As a preferred implementation manner of this embodiment, the physical information includes a heart rate and a respiratory rate, and the third calculating unit specifically includes:
the first sleep processing unit is used for obtaining sleep quality information according to the heart rate, the breathing rate and the sleep information;
the second sleep processing unit is used for obtaining a sleep score ratio corresponding to the sleep quality information according to the sleep quality information and a preset sleep score ratio standard;
and the third sleep processing unit is used for calculating a third score according to the sleep score ratio and the preset sleep weight.
It can be seen that the contents in the foregoing method embodiments are all applicable to this system embodiment, the functions specifically implemented by this system embodiment are the same as those in the foregoing method embodiment, and the advantageous effects achieved by this system embodiment are also the same as those achieved by the foregoing method embodiment.
Referring to fig. 3, an embodiment of the present invention provides an intelligent analysis apparatus for a care level, including:
at least one processor;
at least one memory for storing at least one program;
when the at least one program is executed by the at least one processor, the at least one processor is caused to implement the method for intelligent analysis of care levels.

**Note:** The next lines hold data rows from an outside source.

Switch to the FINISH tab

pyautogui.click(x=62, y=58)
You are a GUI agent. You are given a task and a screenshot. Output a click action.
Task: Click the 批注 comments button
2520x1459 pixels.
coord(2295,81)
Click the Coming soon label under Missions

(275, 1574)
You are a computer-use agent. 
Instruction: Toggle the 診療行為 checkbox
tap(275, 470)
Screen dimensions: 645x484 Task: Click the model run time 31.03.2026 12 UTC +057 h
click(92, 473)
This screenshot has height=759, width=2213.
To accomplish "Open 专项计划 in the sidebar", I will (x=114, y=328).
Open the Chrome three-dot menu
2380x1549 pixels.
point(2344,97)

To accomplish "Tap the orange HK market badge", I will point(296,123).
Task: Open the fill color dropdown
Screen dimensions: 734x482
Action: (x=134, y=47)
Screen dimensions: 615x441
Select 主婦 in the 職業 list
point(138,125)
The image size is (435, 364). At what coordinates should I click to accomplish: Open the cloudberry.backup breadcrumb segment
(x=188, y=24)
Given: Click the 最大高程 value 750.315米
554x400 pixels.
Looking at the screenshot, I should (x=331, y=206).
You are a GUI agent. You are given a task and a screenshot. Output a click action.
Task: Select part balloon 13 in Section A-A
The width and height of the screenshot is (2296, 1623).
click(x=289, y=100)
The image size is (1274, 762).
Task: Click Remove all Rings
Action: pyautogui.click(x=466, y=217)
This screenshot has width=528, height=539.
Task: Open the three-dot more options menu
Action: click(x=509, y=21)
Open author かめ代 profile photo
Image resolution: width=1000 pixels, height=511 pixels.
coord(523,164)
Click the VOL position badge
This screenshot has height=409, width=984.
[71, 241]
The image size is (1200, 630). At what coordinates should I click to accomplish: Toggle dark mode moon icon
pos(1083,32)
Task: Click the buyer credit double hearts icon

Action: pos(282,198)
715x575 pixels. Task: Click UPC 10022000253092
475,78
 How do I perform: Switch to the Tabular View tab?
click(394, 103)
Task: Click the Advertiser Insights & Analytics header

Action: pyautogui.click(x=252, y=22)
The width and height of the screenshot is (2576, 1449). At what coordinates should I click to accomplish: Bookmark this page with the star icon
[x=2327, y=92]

It can be seen that the contents in the foregoing method embodiments are all applicable to this apparatus embodiment, the functions specifically implemented by this apparatus embodiment are the same as those in the foregoing method embodiment, and the advantageous effects achieved by this apparatus embodiment are also the same as those achieved by the foregoing method embodiment.
Furthermore, an embodiment of the present invention provides a storage medium having stored therein processor-executable instructions, where the processor-executable instructions are configured to perform the method for intelligent business care level analysis when executed by a processor.
Referring to fig. 4, an embodiment of the present invention further provides an intelligent analysis system for a care level, including an information acquisition device and a computer device connected to the information acquisition device; wherein,
the information acquisition equipment is used for acquiring user information;
the computer device includes:
at least one processor;
at least one memory for storing at least one program;
when the at least one program is executed by the at least one processor, the at least one processor is caused to implement the method for intelligent analysis of care levels.
Specifically, the information acquisition device is mainly implemented by a camera or a scanner or a sensor or other communication devices; the computer device may be different types of electronic devices, including but not limited to a desktop computer, a laptop computer, and other terminals.
It can be seen that the contents in the foregoing method embodiments are all applicable to this system embodiment, the functions specifically implemented by this system embodiment are the same as those in the foregoing method embodiment, and the advantageous effects achieved by this system embodiment are also the same as those achieved by the foregoing method embodiment.
According to the invention, the user information is extracted, analyzed and processed to obtain the care score, so that the care level analysis of the user is realized, and system personnel can automatically screen out high-risk old people with higher care level according to the care level, thereby facilitating the key observation and care of the high-risk old people.
While the preferred embodiments of the present invention have been illustrated and described, it will be understood by those skilled in the art that various changes in form and details may be made therein without departing from the spirit and scope of the invention as defined by the appended claims.